By Retail Technology | Monday July 21 2014

The first iteration of the Irish Retail Fraud survey showed that Irish retailers are most hit by shoplifting, employee theft and by fraudulent credit card use. Monica Heck reports.

The results of the very first Irish Retail Fraud survey, unveiled at the recent Retail Fraud Dublin 2014 event, indicated that the Irish retailers are currently most concerned by shoplifting, employee theft and book keeping errors. Return fraud is costing retailers an average of 0.3% of sales. 

Online, the biggest concern for 59% of respondents was linked to the fraudulent use of credit cards followed by third party fraud (37%). Reflecting on recent online fraud events, 75% of retailers identify fraud detection capabilities as their biggest concern.

The Irish version of the report, which is already established in the UK and US, was conducted by Retail Knowledge during the months of May and June 2014. The survey, performed either face to face or on the phone, covers 291 stores with annual sales totaling 1.6 billion euro and represents 10% of the total Irish retail sector by sales value. 

Respondents included members of staff involved in loss prevention from the likes of Argos, Arnotts, Mothercare, Lifestyle Sports, Woodie's, Carrolls Irish Gifts, GameStop, Rocks, Arboretum and Cummins Sport. On average, regarding the size of loss prevention departments, each member of the fraud prevention team is responsible for €34 million euro worth of sales.

The survey found that Irish shrink levels average 1.1% of sales, which translates to €176 million loss to the industry overall. Shrink rate varies by sector however, from 1.4% for large format stores down to 0.2% for mass merchants and 0.02% for home shopping.

Throwing technology at the problem

The report found that manned guards are used by 53% of all retailers, while 40% of retailers do not use them in any of their stores.

Security cameras are the most popular loss prevention system employed by 10% of retailers and considered vital to running a secure retail business. Back office safes are also popular (87%) along with tagging systems and forgery detection devices which are also used by 80% of retailers. 

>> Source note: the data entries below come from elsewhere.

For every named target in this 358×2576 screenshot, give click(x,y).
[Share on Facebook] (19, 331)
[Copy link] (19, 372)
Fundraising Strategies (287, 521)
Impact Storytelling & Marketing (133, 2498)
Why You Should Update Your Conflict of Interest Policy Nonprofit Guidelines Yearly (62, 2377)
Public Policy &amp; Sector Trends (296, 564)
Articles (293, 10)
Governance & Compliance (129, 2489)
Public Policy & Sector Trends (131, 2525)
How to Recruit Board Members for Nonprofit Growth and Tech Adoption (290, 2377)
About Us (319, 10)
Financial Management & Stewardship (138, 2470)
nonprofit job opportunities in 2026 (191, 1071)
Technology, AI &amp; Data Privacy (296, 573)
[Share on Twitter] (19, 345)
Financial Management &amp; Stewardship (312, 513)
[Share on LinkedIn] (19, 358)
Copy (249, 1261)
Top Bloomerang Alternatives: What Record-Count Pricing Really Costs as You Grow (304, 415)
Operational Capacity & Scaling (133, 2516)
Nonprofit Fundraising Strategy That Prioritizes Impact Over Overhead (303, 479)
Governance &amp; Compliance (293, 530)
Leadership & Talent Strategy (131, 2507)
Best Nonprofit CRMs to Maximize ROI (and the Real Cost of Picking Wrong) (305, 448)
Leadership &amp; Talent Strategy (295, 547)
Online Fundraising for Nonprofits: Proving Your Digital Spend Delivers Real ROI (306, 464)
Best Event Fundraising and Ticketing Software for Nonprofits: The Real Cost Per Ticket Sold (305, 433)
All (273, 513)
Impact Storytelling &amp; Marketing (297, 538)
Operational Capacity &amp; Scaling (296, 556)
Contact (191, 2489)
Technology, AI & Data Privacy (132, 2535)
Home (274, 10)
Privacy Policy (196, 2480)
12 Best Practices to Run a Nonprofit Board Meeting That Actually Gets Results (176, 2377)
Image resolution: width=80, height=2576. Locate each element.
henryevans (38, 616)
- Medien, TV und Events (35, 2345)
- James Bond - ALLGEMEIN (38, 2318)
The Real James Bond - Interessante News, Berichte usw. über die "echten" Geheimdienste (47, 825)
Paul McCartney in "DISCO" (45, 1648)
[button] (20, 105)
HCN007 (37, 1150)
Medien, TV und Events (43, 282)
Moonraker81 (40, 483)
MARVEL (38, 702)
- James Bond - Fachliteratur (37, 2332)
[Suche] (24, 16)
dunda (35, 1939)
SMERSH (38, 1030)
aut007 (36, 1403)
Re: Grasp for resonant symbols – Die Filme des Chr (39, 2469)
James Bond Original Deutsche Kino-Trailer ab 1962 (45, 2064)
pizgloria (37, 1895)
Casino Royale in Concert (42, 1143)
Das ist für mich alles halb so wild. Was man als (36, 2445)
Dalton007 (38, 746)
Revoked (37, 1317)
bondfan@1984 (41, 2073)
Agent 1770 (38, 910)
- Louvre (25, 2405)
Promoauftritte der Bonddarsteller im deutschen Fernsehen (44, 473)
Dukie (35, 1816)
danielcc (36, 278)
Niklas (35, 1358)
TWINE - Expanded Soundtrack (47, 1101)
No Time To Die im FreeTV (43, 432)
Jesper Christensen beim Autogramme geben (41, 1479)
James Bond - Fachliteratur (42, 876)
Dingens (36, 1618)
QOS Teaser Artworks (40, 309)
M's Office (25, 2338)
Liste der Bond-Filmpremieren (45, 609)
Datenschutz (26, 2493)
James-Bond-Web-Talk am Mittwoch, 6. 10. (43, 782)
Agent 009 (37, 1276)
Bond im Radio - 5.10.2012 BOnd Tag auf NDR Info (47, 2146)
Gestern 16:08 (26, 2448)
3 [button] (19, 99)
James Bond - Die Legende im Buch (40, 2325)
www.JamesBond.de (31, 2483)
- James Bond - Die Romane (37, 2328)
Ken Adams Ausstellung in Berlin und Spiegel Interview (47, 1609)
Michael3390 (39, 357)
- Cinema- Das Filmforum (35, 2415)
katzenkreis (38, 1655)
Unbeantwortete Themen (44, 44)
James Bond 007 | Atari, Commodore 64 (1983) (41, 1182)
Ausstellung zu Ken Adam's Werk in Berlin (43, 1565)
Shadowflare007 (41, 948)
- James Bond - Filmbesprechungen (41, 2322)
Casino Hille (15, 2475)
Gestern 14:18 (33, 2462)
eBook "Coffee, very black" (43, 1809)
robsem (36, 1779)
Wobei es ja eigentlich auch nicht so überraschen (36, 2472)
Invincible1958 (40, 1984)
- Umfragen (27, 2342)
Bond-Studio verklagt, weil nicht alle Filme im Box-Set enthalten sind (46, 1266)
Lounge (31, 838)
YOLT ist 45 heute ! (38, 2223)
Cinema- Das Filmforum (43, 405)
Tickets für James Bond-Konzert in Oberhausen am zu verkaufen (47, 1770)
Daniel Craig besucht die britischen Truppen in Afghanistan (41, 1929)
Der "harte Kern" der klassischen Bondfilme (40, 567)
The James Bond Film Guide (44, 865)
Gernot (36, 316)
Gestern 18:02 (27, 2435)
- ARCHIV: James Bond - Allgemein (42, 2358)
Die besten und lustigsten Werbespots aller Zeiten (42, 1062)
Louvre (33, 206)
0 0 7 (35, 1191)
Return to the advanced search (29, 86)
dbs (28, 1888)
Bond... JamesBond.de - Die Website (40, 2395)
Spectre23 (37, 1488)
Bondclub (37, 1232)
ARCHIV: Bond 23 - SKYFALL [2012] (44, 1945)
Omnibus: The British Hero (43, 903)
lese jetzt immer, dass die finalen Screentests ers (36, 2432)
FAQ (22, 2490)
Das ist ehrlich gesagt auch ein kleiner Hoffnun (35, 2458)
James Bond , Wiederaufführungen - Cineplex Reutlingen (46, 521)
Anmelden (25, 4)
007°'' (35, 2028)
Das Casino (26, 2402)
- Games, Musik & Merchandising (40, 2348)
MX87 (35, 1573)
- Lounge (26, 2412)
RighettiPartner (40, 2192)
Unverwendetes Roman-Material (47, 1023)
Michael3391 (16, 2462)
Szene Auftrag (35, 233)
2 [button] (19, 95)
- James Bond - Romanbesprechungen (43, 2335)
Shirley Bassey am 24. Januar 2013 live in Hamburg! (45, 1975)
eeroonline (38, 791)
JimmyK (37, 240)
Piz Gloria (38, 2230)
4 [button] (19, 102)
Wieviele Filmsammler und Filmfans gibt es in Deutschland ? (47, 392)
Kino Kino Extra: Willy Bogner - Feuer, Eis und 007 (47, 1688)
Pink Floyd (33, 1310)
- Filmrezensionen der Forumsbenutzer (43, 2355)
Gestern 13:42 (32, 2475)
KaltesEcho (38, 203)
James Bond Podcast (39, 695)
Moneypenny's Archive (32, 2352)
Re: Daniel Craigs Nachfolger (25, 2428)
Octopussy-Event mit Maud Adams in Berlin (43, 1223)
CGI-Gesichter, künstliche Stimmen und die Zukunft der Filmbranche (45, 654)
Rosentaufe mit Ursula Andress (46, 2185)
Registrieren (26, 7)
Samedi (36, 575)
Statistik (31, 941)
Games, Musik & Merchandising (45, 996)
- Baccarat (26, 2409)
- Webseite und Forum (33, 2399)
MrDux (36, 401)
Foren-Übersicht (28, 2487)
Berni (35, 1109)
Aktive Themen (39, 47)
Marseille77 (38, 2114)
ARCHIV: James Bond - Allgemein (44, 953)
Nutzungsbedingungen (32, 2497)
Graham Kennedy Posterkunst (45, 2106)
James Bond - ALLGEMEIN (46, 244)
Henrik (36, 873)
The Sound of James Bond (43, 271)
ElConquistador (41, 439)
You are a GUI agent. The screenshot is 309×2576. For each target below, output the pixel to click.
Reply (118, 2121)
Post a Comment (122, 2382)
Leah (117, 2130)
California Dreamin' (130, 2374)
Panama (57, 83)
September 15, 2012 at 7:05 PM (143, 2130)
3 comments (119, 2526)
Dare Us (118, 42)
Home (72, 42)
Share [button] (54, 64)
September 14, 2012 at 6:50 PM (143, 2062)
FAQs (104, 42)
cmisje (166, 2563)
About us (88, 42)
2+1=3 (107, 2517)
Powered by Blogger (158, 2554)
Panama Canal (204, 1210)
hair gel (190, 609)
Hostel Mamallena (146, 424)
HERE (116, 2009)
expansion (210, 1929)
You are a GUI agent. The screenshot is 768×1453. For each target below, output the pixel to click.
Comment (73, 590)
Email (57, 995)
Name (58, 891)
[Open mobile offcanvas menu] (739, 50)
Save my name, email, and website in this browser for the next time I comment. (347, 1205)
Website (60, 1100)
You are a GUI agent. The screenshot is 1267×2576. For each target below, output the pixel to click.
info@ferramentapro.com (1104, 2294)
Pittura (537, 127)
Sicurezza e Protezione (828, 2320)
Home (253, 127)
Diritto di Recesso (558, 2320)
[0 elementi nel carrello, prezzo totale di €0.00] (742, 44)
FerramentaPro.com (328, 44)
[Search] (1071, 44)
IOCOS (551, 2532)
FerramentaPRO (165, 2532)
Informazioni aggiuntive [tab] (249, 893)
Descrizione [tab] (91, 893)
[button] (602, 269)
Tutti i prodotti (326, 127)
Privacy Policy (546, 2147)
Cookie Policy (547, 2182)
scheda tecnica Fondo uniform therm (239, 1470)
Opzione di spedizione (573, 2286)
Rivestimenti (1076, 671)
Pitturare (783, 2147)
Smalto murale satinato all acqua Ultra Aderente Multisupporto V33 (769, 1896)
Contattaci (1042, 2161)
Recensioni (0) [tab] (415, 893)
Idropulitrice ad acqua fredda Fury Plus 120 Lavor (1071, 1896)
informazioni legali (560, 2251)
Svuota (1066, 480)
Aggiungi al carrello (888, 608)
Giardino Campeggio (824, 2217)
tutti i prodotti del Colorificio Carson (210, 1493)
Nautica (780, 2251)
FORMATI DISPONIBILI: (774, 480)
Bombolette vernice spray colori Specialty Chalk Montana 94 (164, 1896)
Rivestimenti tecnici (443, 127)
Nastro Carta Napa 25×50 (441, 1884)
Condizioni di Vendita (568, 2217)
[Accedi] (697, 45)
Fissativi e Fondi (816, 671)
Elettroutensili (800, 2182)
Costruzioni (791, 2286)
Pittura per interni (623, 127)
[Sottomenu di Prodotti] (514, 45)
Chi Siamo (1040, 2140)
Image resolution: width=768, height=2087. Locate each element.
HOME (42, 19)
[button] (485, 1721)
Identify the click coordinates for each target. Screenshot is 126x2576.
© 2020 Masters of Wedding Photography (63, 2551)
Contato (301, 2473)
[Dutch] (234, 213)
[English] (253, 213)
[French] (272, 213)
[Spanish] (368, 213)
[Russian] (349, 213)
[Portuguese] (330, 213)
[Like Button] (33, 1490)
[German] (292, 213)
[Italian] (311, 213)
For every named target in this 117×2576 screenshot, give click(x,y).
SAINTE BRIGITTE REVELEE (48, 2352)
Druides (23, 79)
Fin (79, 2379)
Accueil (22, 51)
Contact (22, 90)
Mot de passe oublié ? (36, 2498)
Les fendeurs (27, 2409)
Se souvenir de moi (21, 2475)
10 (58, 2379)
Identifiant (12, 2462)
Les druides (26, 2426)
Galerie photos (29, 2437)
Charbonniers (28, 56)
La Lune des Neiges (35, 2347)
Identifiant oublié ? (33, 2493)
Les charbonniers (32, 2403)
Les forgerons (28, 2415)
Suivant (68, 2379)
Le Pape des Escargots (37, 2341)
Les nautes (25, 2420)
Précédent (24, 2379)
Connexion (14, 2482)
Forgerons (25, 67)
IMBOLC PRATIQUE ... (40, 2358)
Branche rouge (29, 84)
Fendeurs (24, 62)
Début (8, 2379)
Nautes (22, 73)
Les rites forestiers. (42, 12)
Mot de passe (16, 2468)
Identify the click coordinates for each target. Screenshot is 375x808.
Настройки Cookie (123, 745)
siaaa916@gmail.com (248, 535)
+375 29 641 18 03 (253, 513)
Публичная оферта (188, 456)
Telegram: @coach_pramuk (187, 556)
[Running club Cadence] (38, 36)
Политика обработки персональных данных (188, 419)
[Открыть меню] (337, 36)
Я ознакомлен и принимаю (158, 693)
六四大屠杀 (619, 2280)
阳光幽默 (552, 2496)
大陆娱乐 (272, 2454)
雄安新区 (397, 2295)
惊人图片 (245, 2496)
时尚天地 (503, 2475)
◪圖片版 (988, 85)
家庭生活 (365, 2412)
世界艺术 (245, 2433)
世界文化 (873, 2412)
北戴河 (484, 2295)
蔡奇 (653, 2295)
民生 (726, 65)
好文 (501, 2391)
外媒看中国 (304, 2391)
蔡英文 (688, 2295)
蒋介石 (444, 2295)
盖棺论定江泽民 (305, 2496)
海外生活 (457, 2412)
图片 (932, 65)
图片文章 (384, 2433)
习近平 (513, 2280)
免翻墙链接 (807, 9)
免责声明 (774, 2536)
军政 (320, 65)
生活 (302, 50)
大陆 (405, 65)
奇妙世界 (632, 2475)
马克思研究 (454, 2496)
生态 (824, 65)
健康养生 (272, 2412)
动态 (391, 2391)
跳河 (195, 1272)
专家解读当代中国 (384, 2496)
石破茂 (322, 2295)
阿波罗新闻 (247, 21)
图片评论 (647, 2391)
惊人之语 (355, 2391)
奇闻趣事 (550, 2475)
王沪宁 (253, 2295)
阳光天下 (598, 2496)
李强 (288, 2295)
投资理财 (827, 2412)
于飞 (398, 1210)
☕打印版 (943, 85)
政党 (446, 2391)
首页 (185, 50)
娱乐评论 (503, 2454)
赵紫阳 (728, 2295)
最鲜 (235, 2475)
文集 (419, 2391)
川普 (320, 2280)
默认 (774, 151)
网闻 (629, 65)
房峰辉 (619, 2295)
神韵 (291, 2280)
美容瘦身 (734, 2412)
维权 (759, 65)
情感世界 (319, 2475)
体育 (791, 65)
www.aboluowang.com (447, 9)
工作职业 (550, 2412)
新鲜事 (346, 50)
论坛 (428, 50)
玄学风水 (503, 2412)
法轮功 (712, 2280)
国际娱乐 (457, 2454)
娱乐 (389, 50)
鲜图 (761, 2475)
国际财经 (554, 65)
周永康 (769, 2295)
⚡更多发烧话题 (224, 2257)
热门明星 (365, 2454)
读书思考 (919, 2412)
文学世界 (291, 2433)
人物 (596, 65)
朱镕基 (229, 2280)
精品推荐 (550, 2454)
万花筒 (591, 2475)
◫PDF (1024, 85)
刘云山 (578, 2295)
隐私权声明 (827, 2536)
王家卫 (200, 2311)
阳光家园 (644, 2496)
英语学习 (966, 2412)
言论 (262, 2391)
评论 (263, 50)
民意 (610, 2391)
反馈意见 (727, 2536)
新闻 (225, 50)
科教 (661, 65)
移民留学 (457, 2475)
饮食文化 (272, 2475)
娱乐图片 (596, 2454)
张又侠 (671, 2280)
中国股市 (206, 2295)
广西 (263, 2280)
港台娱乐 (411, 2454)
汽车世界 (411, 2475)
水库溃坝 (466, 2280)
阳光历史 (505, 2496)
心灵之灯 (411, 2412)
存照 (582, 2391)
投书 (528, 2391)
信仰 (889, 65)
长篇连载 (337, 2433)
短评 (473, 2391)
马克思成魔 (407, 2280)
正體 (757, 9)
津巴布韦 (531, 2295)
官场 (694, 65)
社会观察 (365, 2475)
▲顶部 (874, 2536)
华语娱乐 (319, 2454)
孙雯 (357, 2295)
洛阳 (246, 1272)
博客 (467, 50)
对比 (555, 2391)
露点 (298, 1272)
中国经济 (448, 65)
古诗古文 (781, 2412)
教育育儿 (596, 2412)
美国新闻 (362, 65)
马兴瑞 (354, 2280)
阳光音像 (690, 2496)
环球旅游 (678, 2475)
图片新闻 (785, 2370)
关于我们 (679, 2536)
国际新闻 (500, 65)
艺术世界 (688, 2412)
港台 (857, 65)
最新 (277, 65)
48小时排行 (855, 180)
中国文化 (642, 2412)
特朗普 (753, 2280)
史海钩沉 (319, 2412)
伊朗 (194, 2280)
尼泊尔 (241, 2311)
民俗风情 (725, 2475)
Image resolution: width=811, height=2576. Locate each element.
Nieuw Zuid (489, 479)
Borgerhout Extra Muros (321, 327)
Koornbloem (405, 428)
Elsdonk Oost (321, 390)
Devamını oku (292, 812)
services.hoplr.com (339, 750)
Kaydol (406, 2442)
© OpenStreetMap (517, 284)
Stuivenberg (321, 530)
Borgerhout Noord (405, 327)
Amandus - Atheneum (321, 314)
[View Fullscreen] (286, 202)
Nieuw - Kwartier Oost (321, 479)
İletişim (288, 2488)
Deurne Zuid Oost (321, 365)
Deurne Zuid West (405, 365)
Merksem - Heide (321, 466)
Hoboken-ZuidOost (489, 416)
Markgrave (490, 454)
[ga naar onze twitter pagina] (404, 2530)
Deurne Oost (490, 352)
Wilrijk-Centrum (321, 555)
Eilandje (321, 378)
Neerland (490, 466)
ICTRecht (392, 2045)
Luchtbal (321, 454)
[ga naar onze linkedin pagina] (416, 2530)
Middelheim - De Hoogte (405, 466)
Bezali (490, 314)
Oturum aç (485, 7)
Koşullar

Air tubes however are only used by 13% of retailers with stores. Other technologies used are cash counters, back office safes, forgery detection systems, secure storage at PoS. Online, analytics featured high in the list and were used by 58% of retailers. Payment security was higher than in the UK and used by 83% of retailers surveyed. 

The age of the systems in place was varied. The youngest are analytics systems averaging 8 years old, the oldest is tagging at 9.5 years old, security cameras average 8.3 years. Online, the oldest prevention systems are payment security averaging 4.2 years, followed by analytics and fraud management internal systems (both 3 years) and the youngest is fraud management external systems (1 year).

Omnichannel fraud

The report found that most Irish retailers still separate physical and online security, something that Paul Bessant, MD of Retail Knowledge warns against.

“Employees, customers and fraudsters have an omnichannel view,” he cautioned. “[Fraudsters] don’t make that distinction between online and in-store and they are abusing your businesses through multiple channels, ordering online, returning in-store.”

He noted that the the biggest shift in overall shrink reductions have been noticed by those retailers who have put responsibility for that loss in the hands of a single person within their organisation. “There’s a direct correlation between the retailers who have changed their structure over the last three years to the shrink loss figures they are getting. In silo situations, information is not shared. And opportunities for saving your business money are missed.”